Data extract:
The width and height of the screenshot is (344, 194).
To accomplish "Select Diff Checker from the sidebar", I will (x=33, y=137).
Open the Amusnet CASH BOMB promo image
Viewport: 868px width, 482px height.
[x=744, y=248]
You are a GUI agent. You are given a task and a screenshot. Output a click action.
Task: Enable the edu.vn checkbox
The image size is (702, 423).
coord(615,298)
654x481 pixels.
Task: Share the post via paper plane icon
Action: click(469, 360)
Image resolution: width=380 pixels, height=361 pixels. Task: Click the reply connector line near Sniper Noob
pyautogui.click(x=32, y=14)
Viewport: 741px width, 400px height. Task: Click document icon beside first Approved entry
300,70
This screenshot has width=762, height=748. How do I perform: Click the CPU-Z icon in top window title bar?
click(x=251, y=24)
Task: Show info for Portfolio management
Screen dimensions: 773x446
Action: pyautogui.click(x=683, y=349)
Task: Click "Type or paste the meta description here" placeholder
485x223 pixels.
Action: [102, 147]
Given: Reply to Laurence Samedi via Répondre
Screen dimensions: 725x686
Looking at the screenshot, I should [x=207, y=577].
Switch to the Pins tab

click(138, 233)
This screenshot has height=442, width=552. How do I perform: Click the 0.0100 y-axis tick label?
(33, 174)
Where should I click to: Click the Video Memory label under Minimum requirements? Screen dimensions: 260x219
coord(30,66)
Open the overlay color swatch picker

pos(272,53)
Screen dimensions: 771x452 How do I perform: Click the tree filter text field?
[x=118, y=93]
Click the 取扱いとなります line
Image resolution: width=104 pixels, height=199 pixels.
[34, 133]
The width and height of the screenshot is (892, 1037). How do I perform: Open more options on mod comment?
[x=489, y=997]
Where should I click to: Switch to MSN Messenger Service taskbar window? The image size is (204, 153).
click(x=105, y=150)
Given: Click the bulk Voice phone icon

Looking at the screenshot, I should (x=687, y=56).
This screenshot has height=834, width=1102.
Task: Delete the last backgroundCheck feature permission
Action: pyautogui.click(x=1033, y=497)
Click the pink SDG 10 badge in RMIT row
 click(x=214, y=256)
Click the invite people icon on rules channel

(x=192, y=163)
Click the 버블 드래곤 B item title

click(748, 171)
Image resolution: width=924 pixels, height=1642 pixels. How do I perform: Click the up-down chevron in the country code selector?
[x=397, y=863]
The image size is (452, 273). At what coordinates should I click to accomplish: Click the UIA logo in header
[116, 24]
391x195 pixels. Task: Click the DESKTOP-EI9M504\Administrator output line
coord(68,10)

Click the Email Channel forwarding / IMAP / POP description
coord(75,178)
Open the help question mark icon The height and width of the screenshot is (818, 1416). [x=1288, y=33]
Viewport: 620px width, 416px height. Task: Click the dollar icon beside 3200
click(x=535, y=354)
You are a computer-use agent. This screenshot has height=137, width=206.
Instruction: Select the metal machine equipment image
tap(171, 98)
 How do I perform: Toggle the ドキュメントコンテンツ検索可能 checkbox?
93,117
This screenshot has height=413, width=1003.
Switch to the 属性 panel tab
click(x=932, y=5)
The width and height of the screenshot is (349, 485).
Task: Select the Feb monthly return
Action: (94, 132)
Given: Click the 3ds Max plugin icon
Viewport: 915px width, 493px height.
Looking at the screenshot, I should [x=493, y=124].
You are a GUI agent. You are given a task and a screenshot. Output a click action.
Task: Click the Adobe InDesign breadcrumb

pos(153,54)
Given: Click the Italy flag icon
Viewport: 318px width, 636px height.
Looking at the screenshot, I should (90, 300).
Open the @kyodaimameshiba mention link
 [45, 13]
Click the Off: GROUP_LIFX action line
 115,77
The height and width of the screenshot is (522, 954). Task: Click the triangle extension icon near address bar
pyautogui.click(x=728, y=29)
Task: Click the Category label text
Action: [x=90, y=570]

Work order:
The answer consists of the whole listing, restated exactly.

Your response:
The width and height of the screenshot is (344, 194).
To accomplish "Select Diff Checker from the sidebar", I will (x=33, y=137).
Open the Amusnet CASH BOMB promo image
Viewport: 868px width, 482px height.
[x=744, y=248]
You are a GUI agent. You are given a task and a screenshot. Output a click action.
Task: Enable the edu.vn checkbox
The image size is (702, 423).
coord(615,298)
654x481 pixels.
Task: Share the post via paper plane icon
Action: click(469, 360)
Image resolution: width=380 pixels, height=361 pixels. Task: Click the reply connector line near Sniper Noob
pyautogui.click(x=32, y=14)
Viewport: 741px width, 400px height. Task: Click document icon beside first Approved entry
300,70
This screenshot has width=762, height=748. How do I perform: Click the CPU-Z icon in top window title bar?
click(x=251, y=24)
Task: Show info for Portfolio management
Screen dimensions: 773x446
Action: pyautogui.click(x=683, y=349)
Task: Click "Type or paste the meta description here" placeholder
485x223 pixels.
Action: [102, 147]
Given: Reply to Laurence Samedi via Répondre
Screen dimensions: 725x686
Looking at the screenshot, I should [x=207, y=577].
Switch to the Pins tab

click(138, 233)
This screenshot has height=442, width=552. How do I perform: Click the 0.0100 y-axis tick label?
(33, 174)
Where should I click to: Click the Video Memory label under Minimum requirements? Screen dimensions: 260x219
coord(30,66)
Open the overlay color swatch picker

pos(272,53)
Screen dimensions: 771x452 How do I perform: Click the tree filter text field?
[x=118, y=93]
Click the 取扱いとなります line
Image resolution: width=104 pixels, height=199 pixels.
[34, 133]
The width and height of the screenshot is (892, 1037). How do I perform: Open more options on mod comment?
[x=489, y=997]
Where should I click to: Switch to MSN Messenger Service taskbar window? The image size is (204, 153).
click(x=105, y=150)
Given: Click the bulk Voice phone icon

Looking at the screenshot, I should (x=687, y=56).
This screenshot has height=834, width=1102.
Task: Delete the last backgroundCheck feature permission
Action: pyautogui.click(x=1033, y=497)
Click the pink SDG 10 badge in RMIT row
 click(x=214, y=256)
Click the invite people icon on rules channel

(x=192, y=163)
Click the 버블 드래곤 B item title

click(748, 171)
Image resolution: width=924 pixels, height=1642 pixels. How do I perform: Click the up-down chevron in the country code selector?
[x=397, y=863]
The image size is (452, 273). At what coordinates should I click to accomplish: Click the UIA logo in header
[116, 24]
391x195 pixels. Task: Click the DESKTOP-EI9M504\Administrator output line
coord(68,10)

Click the Email Channel forwarding / IMAP / POP description
coord(75,178)
Open the help question mark icon The height and width of the screenshot is (818, 1416). [x=1288, y=33]
Viewport: 620px width, 416px height. Task: Click the dollar icon beside 3200
click(x=535, y=354)
You are a computer-use agent. This screenshot has height=137, width=206.
Instruction: Select the metal machine equipment image
tap(171, 98)
 How do I perform: Toggle the ドキュメントコンテンツ検索可能 checkbox?
93,117
This screenshot has height=413, width=1003.
Switch to the 属性 panel tab
click(x=932, y=5)
The width and height of the screenshot is (349, 485).
Task: Select the Feb monthly return
Action: (94, 132)
Given: Click the 3ds Max plugin icon
Viewport: 915px width, 493px height.
Looking at the screenshot, I should [x=493, y=124].
You are a GUI agent. You are given a task and a screenshot. Output a click action.
Task: Click the Adobe InDesign breadcrumb

pos(153,54)
Given: Click the Italy flag icon
Viewport: 318px width, 636px height.
Looking at the screenshot, I should (90, 300).
Open the @kyodaimameshiba mention link
 [45, 13]
Click the Off: GROUP_LIFX action line
 115,77
The height and width of the screenshot is (522, 954). Task: Click the triangle extension icon near address bar
pyautogui.click(x=728, y=29)
Task: Click the Category label text
Action: [x=90, y=570]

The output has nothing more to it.